ABSTRACT
The beneficial effect of low-level light therapy (LLLT) via light-
emitting diodes (LEDs) in the far-red to near-infrared (NIR) range
has been tested and substantiated in cultured primary neurons
exposed to various types of toxins, including the voltage-dependent
sodium channel blocker, tetrodotoxin, and toxins known to inhibit
complex I of the mitochondrial electron transport chain, MPP+
and rotenone. The major biological photoacceptors in the NIR are
hemoglobin, myoglobin, and mitochondrial cytochrome c oxidase
(Cox). Since cultured primary neurons do not contain blood or
muscles, one can study the effects of NIR mainly on Cox in neurons.
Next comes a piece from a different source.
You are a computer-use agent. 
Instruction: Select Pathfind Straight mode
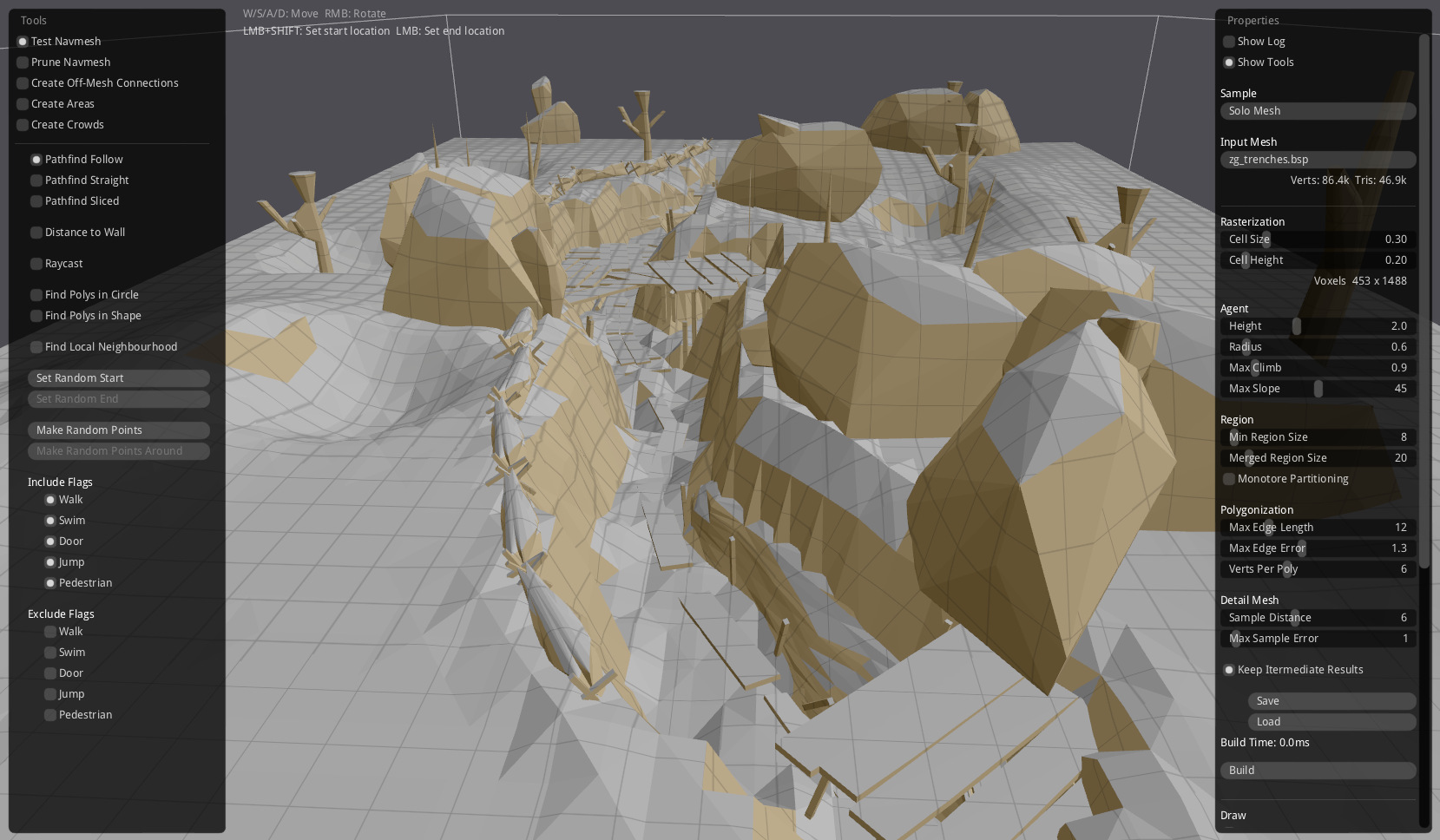[36, 180]
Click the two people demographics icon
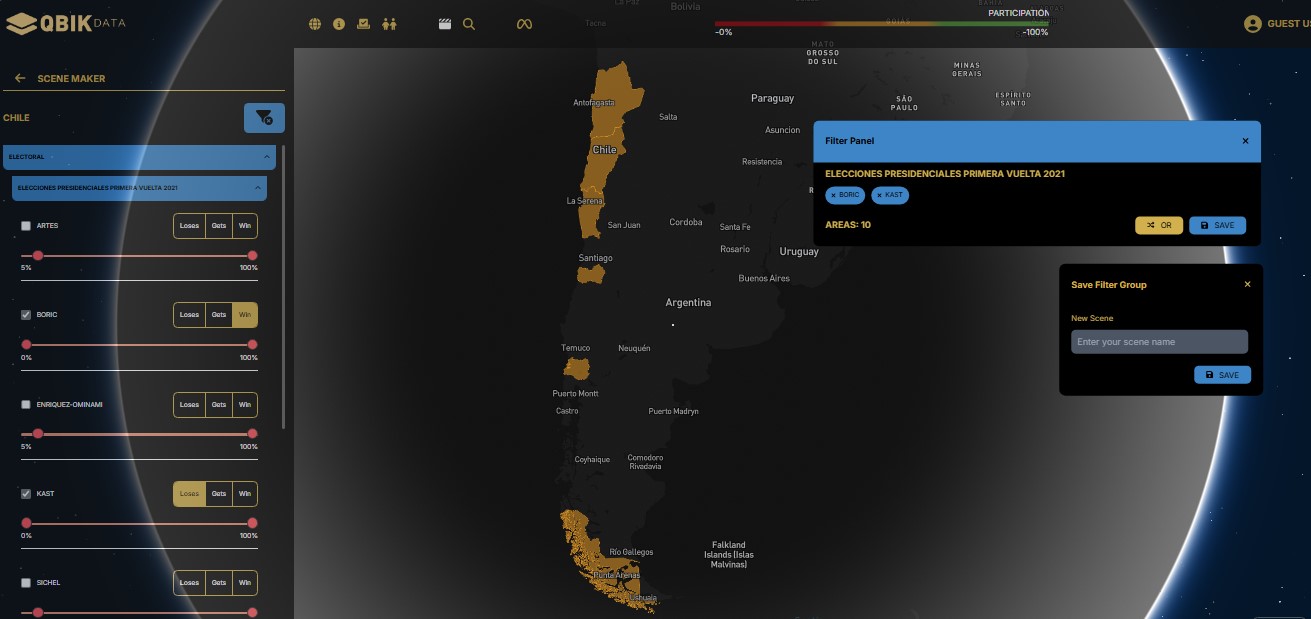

This has been verified by the positive correlation between effective
wavelengths for activating Cox and ATP production (i.e., 670, 770,
830, and 880 nm) in neurons exposed to toxins and the absorption
spectrum of Cox, and the lack of an effect at 728 nm, which does
not match the absorption spectrum of Cox. The role of Cox is
further strengthened by the fact that increasing concentrations of
KCN, a known irreversible inhibitor of Cox, result in decreasing
effectiveness of NIR. The neuroprotective benefit of LLLT has been
confirmed in vivo when deprived visual cortices of monocularly enucleated rats up-regulated their Cox activity in response to
NIR treatment. NIR also induces changes in gene expression by
up-regulating neuronal activity-related genes and down-regulating
tumor-associated and stress-induced genes.